The Dow shed about half a percent, the S&P 500 lost seven-tenths of a percent and the Nasdaq dropped nearly 1.2%.

The Consumer Price Index report for July, due on Thursday, is expected to show a slight acceleration in the annual inflation rate. On a month-to-month basis, consumer prices are seen increasing 0.2%, the same as in June.

But it's the core CPI - which strips out volatile food and energy prices - that investors will be focused on, says Eric Lynch, Managing Director at Scharf Investments.

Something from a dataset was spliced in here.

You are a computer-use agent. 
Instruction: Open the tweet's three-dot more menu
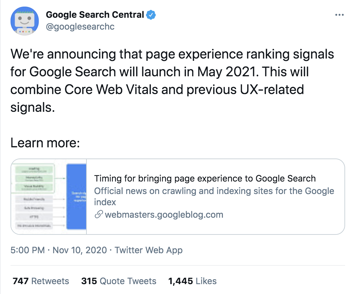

"What we're looking at, really, are the wage pressures that have been kind of really continuing to nag at the economy, at margins rather, this year. You know, UPS released [earnings] yesterday and brought down guidance a lot, margin guidance, by about 100 bps, largely because of the new Teamsters contract deal that they inked. And so this wage pressure looks like it's continuing and that's what investors will be keying on. It's likely that the core CPI will remain elevated - 4, 4-and-a-half percent range - maybe higher."

Among individual movers, shares of Disney - which dipped at the close - rose more than one percent in after-hours trading after the entertainment giant said it was on track to cut costs by more than $5.5 billion - a promise it made to investors back in February.

And speaking of Disney... the new online betting venture between its ESPN network and casino owner Penn Entertainment sent Penn's shares surging more than 9%.

And Lyft shares tumbled 10% despite a strong earnings forecast, as the company signaled it would double down on competitive pricing to catch up with rival Uber.